Oh, and as ever the botting is overstated in Empire and understated in 0.0 solo-farming.
Posted by: Maya Rkell | Nov 06, 2011 at 21:08
@Maya Rkell. I definately do remember the HAC market shenanigans that went on, prior to the changes in T2 blueprints that effectively broke up the BPO monopolies (I think the CCP/BOB BPO scandal really forced that.)
That was interesting, because HACs are probably one of the most fun ships in the game to play, combining the raw power of a battleship with the tactical manouverability of cruisers. A good HAC pilot can be a total terror against lesser mere mortals. But they where always expensive craft who's insurance value never quite matched the price one paid for the ship. The closest I ever saw to something matching that style of play was the old caracals which whilst flimsy could put out a fairly decent amount of firepower , although I never managed to keep one in one piece long enough to be particularly effective in it. Of course the king of the HACs wasn't even a HAC, it was in fact the Scimitar rigged together completely out of character into a multipurpose high-speed tanking tackling death dealer "comedy" setup. CCP nerfed those when they realised people where flying them as fighting ships instead of healer ships.
Because of this, controlling the HAC market effectively meant controlling certain types of gameplay, and this caused a lot of teeth gnashing and angst.
I really have no idea how this latest ploy is panning out. The economics of this game mystified me. I just liked playing a combat grunt.
One day I might have another go at this game. That day is not today however. Super-Capital ships kind of wrecked eve for me.
Posted by: DMX | Jan 02, 2012 at 19:12
Posting to confirm that 99% of EVE Online players couldn't have cared less about the "GoonSwarm Ice Interdiction". I run several towers and my Corporation was not particularly affected.
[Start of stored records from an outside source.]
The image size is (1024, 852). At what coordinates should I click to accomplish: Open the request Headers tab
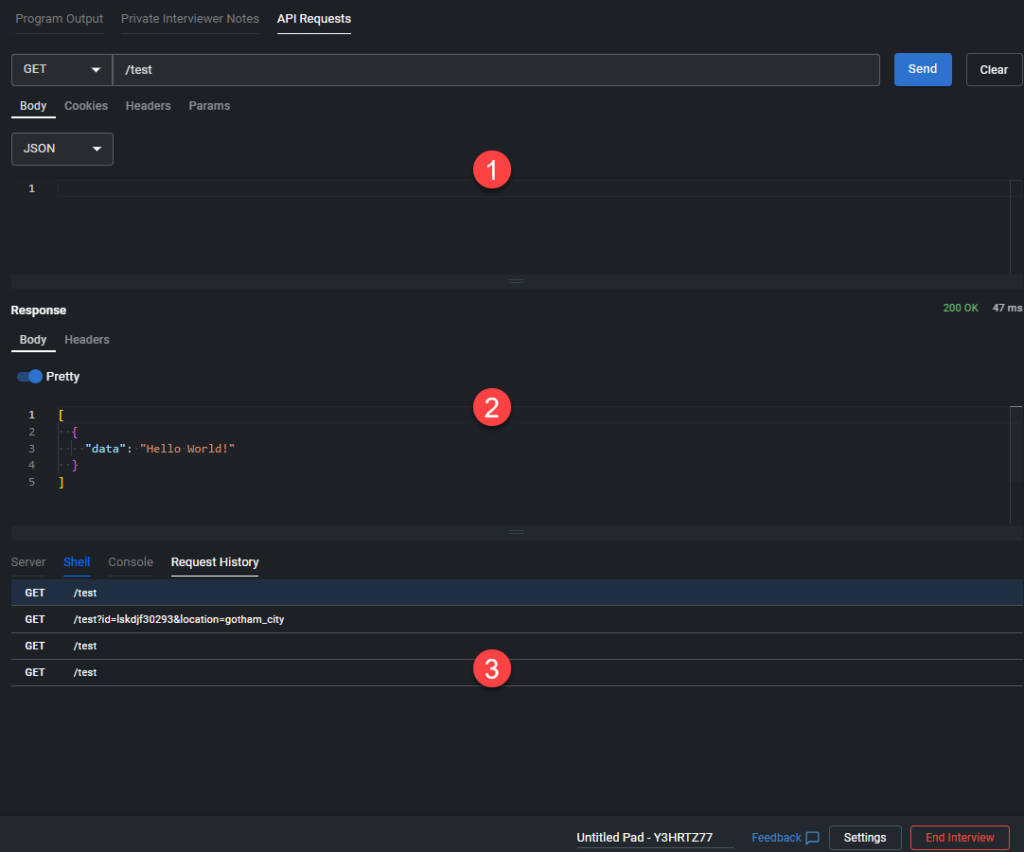click(148, 105)
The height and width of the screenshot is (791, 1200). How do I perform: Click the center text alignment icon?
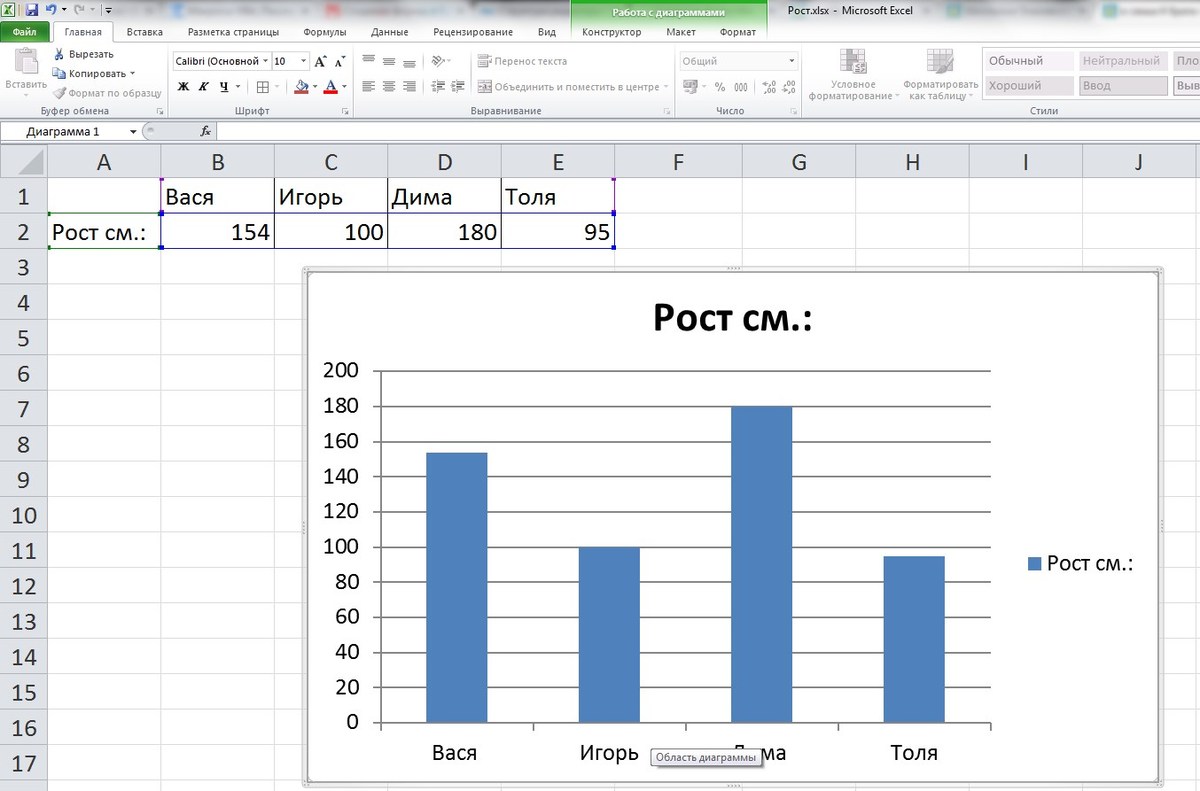[x=389, y=87]
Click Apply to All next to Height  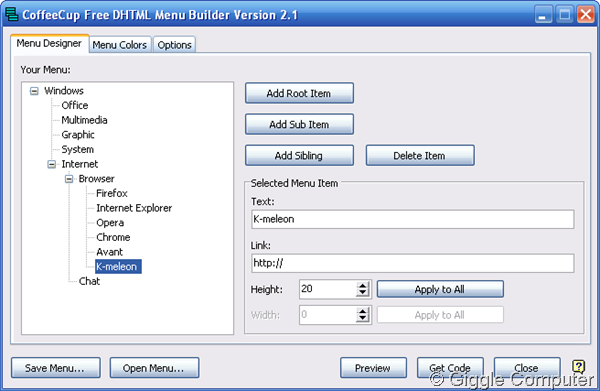point(440,289)
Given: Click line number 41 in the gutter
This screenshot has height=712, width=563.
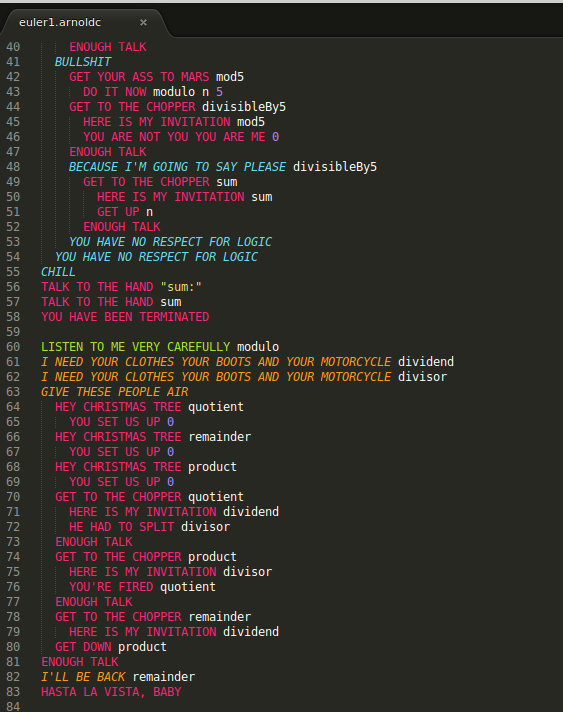Looking at the screenshot, I should (13, 62).
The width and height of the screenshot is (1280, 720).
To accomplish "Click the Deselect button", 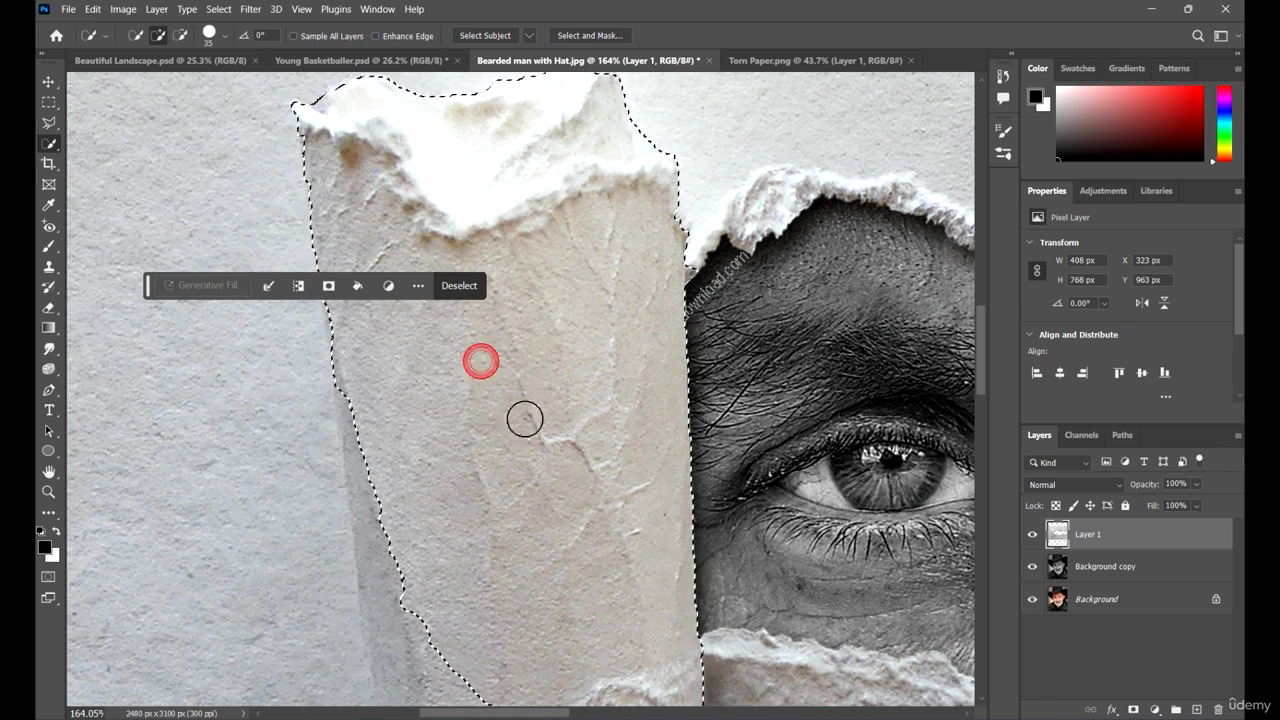I will click(459, 286).
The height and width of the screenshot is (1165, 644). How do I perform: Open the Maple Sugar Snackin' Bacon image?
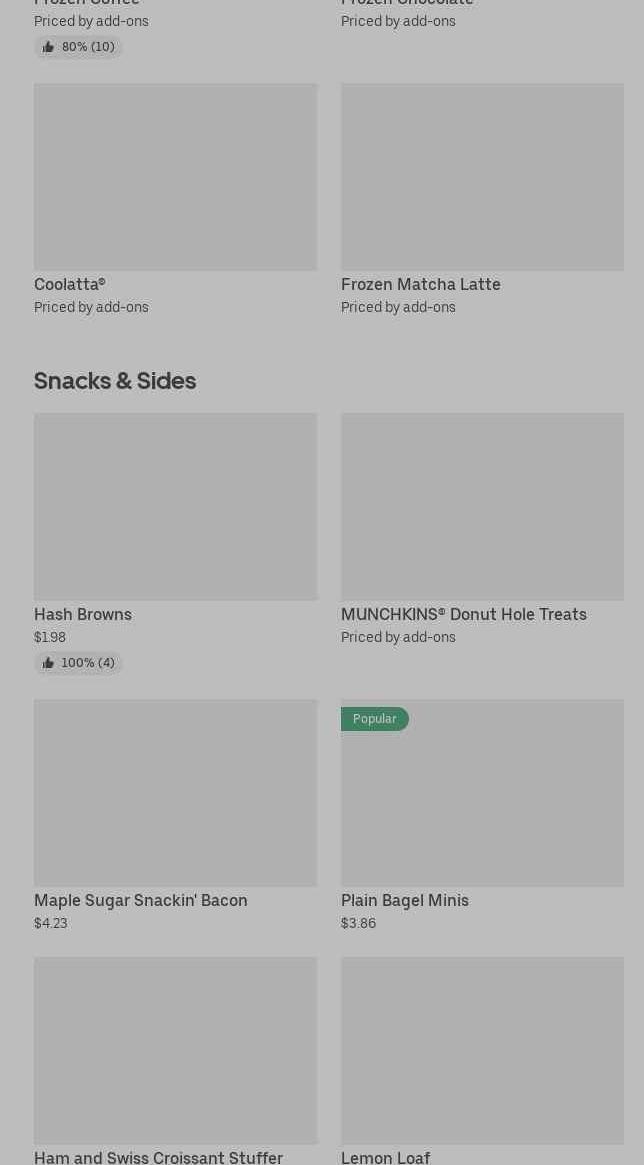(x=175, y=793)

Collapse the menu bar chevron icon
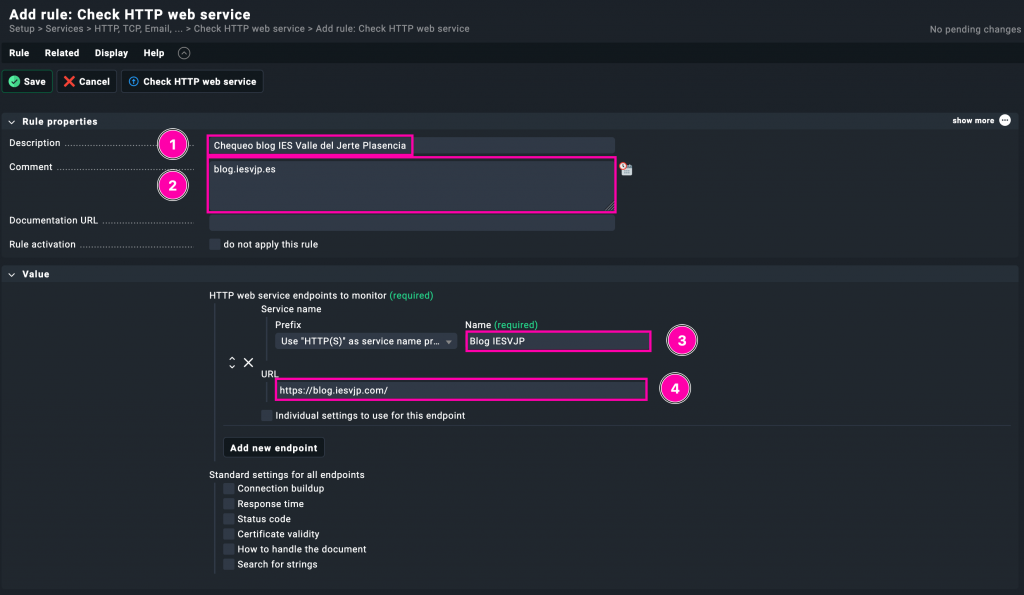pyautogui.click(x=183, y=53)
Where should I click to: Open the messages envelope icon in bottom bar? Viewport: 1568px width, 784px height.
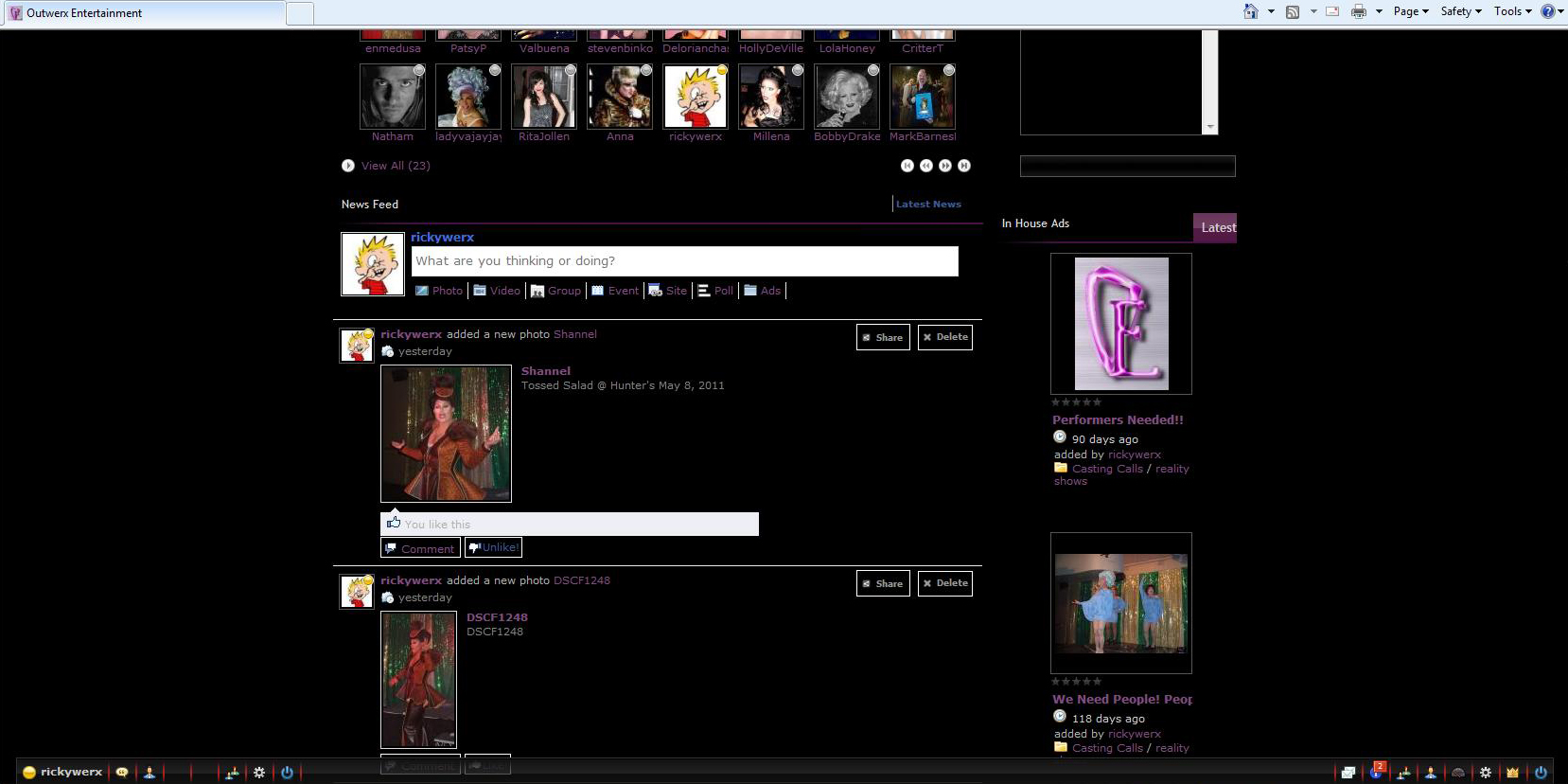tap(1348, 773)
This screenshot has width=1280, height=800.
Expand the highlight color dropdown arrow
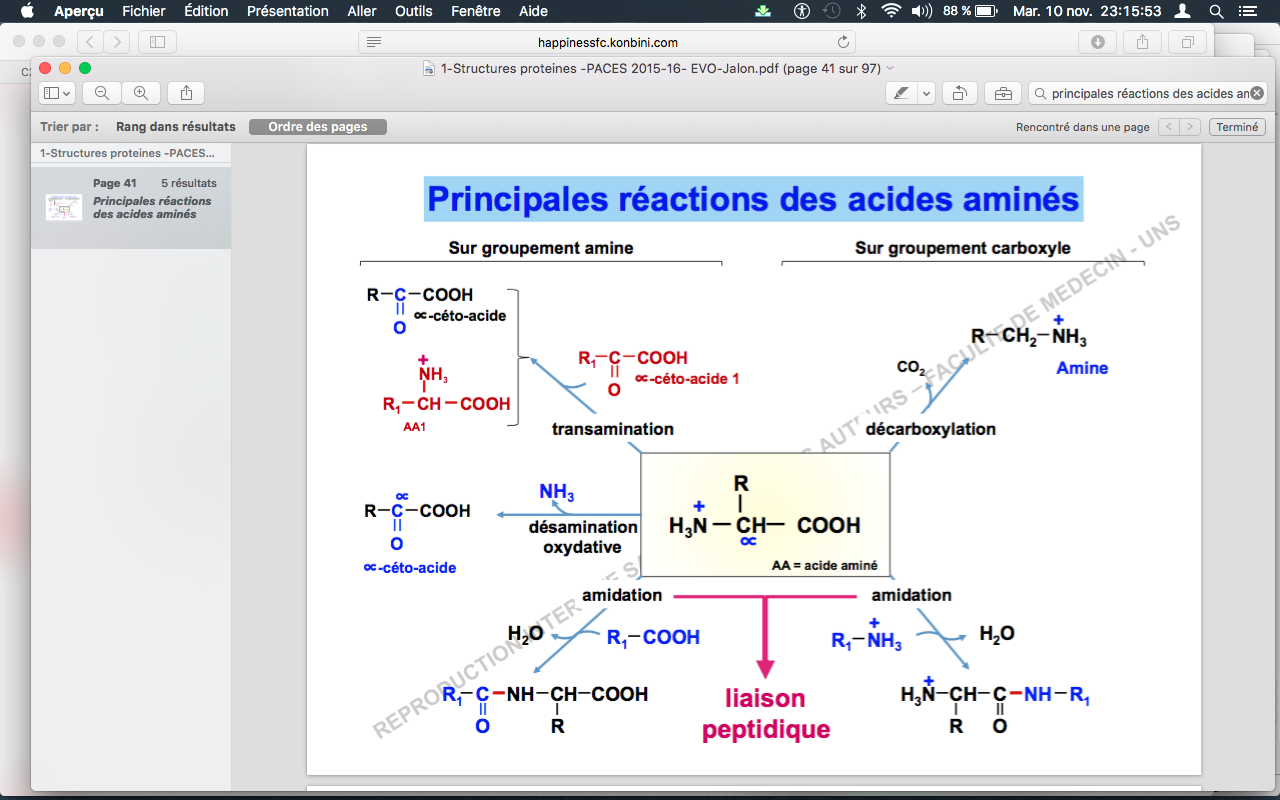(x=926, y=93)
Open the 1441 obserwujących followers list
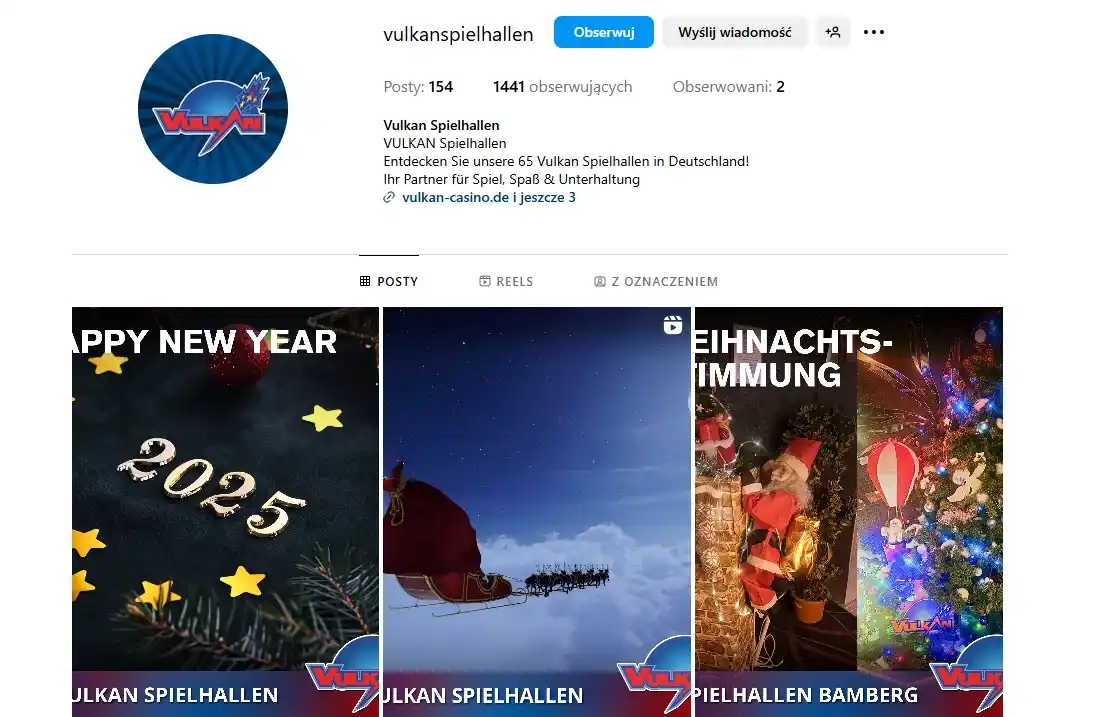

What the MMO bloggers fail to realize is that, within the EVE Online community, GoonSwarm is old news and their antics are both tired and ineffectual. Why any blogger would rush to post some exaggerated account is beyond me.
Posted by: Gavn | Jan 02, 2012 at 20:53
Well, all of this is old news if you're a gamer. If you're not, and many are not, the idea that people in a game would concoct a market manipulation scheme is actually interesting. Yes, even a decade or more after these things first started happening in virtual economies.